WORK ITEM: Return the data below in full, exactly as it stands.

PROVIDED INFORMATION:
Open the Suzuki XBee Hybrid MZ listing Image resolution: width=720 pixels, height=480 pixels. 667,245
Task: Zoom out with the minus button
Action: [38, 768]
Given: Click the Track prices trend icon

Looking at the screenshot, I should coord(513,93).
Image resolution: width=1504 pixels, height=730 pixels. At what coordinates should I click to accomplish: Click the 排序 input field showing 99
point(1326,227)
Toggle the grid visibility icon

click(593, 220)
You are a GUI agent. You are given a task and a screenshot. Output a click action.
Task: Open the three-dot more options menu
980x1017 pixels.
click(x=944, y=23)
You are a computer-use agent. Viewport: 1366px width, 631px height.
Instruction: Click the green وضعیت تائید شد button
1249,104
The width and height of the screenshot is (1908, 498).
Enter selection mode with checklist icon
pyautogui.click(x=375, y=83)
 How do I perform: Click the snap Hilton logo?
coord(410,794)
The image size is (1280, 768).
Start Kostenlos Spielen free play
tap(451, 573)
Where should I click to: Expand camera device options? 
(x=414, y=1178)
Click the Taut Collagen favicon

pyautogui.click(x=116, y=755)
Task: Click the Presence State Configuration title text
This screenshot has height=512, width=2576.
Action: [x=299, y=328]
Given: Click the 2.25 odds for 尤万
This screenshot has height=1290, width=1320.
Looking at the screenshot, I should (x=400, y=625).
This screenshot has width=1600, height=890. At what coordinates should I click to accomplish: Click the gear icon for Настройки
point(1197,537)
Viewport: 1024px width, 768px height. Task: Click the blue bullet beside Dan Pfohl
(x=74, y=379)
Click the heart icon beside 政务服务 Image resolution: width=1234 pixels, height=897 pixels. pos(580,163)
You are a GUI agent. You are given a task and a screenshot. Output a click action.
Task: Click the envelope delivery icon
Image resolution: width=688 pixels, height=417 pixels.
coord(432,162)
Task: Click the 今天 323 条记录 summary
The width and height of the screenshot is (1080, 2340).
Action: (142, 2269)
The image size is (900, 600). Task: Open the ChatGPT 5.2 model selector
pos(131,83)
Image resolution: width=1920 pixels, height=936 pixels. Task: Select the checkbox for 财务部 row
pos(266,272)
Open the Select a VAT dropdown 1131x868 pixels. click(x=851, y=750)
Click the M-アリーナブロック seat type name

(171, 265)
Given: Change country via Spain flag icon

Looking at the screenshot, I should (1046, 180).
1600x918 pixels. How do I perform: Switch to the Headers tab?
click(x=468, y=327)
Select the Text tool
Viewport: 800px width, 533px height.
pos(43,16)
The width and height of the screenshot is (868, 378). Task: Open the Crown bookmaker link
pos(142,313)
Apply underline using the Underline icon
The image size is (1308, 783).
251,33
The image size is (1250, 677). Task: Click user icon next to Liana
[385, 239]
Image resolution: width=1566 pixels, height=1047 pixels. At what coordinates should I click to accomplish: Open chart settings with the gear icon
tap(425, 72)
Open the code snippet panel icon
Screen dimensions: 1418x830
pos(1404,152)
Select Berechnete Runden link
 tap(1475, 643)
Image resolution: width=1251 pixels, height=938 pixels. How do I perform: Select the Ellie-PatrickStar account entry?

RESULT BELOW:
Open the Suzuki XBee Hybrid MZ listing Image resolution: width=720 pixels, height=480 pixels. 667,245
Task: Zoom out with the minus button
Action: [38, 768]
Given: Click the Track prices trend icon

Looking at the screenshot, I should coord(513,93).
Image resolution: width=1504 pixels, height=730 pixels. At what coordinates should I click to accomplish: Click the 排序 input field showing 99
point(1326,227)
Toggle the grid visibility icon

click(593, 220)
You are a GUI agent. You are given a task and a screenshot. Output a click action.
Task: Open the three-dot more options menu
980x1017 pixels.
click(x=944, y=23)
You are a computer-use agent. Viewport: 1366px width, 631px height.
Instruction: Click the green وضعیت تائید شد button
1249,104
The width and height of the screenshot is (1908, 498).
Enter selection mode with checklist icon
pyautogui.click(x=375, y=83)
 How do I perform: Click the snap Hilton logo?
coord(410,794)
The image size is (1280, 768).
Start Kostenlos Spielen free play
tap(451, 573)
Where should I click to: Expand camera device options? 
(x=414, y=1178)
Click the Taut Collagen favicon

pyautogui.click(x=116, y=755)
Task: Click the Presence State Configuration title text
This screenshot has height=512, width=2576.
Action: [x=299, y=328]
Given: Click the 2.25 odds for 尤万
This screenshot has height=1290, width=1320.
Looking at the screenshot, I should (x=400, y=625).
This screenshot has width=1600, height=890. At what coordinates should I click to accomplish: Click the gear icon for Настройки
point(1197,537)
Viewport: 1024px width, 768px height. Task: Click the blue bullet beside Dan Pfohl
(x=74, y=379)
Click the heart icon beside 政务服务 Image resolution: width=1234 pixels, height=897 pixels. pos(580,163)
You are a GUI agent. You are given a task and a screenshot. Output a click action.
Task: Click the envelope delivery icon
Image resolution: width=688 pixels, height=417 pixels.
coord(432,162)
Task: Click the 今天 323 条记录 summary
The width and height of the screenshot is (1080, 2340).
Action: (142, 2269)
The image size is (900, 600). Task: Open the ChatGPT 5.2 model selector
pos(131,83)
Image resolution: width=1920 pixels, height=936 pixels. Task: Select the checkbox for 财务部 row
pos(266,272)
Open the Select a VAT dropdown 1131x868 pixels. click(x=851, y=750)
Click the M-アリーナブロック seat type name

(171, 265)
Given: Change country via Spain flag icon

Looking at the screenshot, I should (1046, 180).
1600x918 pixels. How do I perform: Switch to the Headers tab?
click(x=468, y=327)
Select the Text tool
Viewport: 800px width, 533px height.
pos(43,16)
The width and height of the screenshot is (868, 378). Task: Open the Crown bookmaker link
pos(142,313)
Apply underline using the Underline icon
The image size is (1308, 783).
251,33
The image size is (1250, 677). Task: Click user icon next to Liana
[385, 239]
Image resolution: width=1566 pixels, height=1047 pixels. At what coordinates should I click to accomplish: Open chart settings with the gear icon
tap(425, 72)
Open the code snippet panel icon
Screen dimensions: 1418x830
pos(1404,152)
Select Berechnete Runden link
 tap(1475, 643)
Image resolution: width=1251 pixels, height=938 pixels. How do I perform: Select the Ellie-PatrickStar account entry?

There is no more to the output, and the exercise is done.